Friday, February 10, 2012

Haitians Search for Work in Brazil

BBCNews: Haitians in Brazil Get Visas but Border Checks Increase
NYT: Haitians Take Arduous Path to Brazil, and Jobs
Washington Post: Brazil’s Rousseff: Thousands of Visas for Haiti, Plans to Draw Down Peacekeeping Troops

Following the devastation caused by the 2010 earthquake in Haiti, many Haitians have travelled to Brazil in search of work. They have made a dangerous journey through Ecuador, Peru, and Bolivia—often at the mercy of human traffickers and corrupt government officials—to arrive in Brazil’s border towns in the Amazon. After arriving, many of these Haitians have been stranded while waiting for the government to grant them humanitarian visas to work in Brazil.

As Haitian immigration to Brazil continues to grow, Brazil’s government has announced that it will grant residence and work visas to approximately 4,000 Haitians already in the country, including Haitians who are in the country illegally. During a recent trip to Haiti, Brazilian President Dilma Rousseff promised to issue an additional 1,200 visas each year to Haitians over the next 5 years. However, Brazilian officials have announced that, from now on, Haitians seeking the work visas promised by President Rousseff will need to apply for one of one hundred work visas available per month at the Brazilian embassy in Port-au-Prince, Haiti. Haitians will not be allowed to enter Brazil without a visa. By requiring visas to enter the country, the government hopes to cut down on the cost of feeding and housing Haitians at the border while their visa applications are processed. Brazil has not dealt with an immigration crisis in the past. Before its economic success in the last decade, workers generally sought to leave the country, rather than enter it.

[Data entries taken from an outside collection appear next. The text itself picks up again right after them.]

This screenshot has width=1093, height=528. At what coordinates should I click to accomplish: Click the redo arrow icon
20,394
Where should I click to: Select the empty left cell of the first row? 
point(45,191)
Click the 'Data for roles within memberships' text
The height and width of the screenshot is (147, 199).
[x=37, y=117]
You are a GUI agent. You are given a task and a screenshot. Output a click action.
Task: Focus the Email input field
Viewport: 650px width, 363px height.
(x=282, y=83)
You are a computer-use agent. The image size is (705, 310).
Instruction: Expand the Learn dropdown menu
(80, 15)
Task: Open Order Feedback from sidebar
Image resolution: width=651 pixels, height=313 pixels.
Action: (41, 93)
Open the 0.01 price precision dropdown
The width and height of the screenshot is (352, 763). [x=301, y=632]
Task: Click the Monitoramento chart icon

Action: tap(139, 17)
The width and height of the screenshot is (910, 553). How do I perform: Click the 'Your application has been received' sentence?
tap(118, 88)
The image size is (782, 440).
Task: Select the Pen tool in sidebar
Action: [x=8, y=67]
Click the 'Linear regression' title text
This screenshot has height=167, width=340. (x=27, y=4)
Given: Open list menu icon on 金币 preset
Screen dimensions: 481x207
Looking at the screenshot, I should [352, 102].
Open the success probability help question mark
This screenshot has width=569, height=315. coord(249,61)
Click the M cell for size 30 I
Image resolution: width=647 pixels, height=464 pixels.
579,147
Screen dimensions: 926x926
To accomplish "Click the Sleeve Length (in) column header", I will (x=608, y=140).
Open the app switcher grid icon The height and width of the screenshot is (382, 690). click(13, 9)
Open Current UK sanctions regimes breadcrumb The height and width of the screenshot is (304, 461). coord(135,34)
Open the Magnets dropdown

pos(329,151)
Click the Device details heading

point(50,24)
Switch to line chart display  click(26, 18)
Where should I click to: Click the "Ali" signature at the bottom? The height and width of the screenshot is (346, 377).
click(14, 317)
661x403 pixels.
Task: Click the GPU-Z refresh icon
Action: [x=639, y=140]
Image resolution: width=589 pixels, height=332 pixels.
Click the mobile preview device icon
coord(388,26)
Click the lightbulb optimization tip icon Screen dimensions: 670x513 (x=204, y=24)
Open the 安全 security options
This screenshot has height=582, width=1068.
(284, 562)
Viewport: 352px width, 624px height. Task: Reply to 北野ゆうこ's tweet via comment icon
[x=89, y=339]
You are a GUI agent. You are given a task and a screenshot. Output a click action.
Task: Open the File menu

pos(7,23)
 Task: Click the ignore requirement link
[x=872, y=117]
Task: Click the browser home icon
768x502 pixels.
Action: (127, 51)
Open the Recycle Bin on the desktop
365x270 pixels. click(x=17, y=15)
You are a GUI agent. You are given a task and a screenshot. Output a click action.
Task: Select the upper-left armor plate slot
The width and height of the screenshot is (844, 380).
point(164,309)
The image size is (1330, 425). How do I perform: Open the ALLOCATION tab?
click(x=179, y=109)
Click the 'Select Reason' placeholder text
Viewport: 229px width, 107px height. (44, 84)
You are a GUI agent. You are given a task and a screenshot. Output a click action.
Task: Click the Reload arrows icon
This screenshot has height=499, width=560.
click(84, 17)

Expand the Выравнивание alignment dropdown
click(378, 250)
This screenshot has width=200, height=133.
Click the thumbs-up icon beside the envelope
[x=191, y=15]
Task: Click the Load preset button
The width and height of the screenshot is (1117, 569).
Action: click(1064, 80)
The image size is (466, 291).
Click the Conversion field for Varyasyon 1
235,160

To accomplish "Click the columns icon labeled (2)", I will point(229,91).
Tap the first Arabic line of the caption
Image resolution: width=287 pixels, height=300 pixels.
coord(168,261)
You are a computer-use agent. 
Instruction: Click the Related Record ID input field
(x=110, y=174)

Although economic growth in Brazil has slowed, the country still requires workers for a number of infrastructure and building projects, and Haitians are beginning to fill vacancies in these sectors. Manual laborers are in high demand to complete many of the construction projects that are planned for the 2014 World Cup and the 2016 Olympic Games. With unemployment at a historic low of 5.2 percent and salaries increasing for poor Brazilians, it has proven difficult to find Brazilians willing to leave their stable jobs to fill these positions. Furthermore, the current workforce is engaged in massive projects already underway, like building two dams in the upper Amazon River Basin, leaving few workers for other enterprises.

Employers in the border towns and throughout Brazil are, therefore, hiring a number of Haitian workers. Some companies, like a swimming pool manufacturer based in southern Santa Catarina State, are sending managers to the border towns to hire Haitians. Many Haitians are travelling to São Paulo in search of work—a city that serves as the financial capital of Brazil and is often compared to New York City.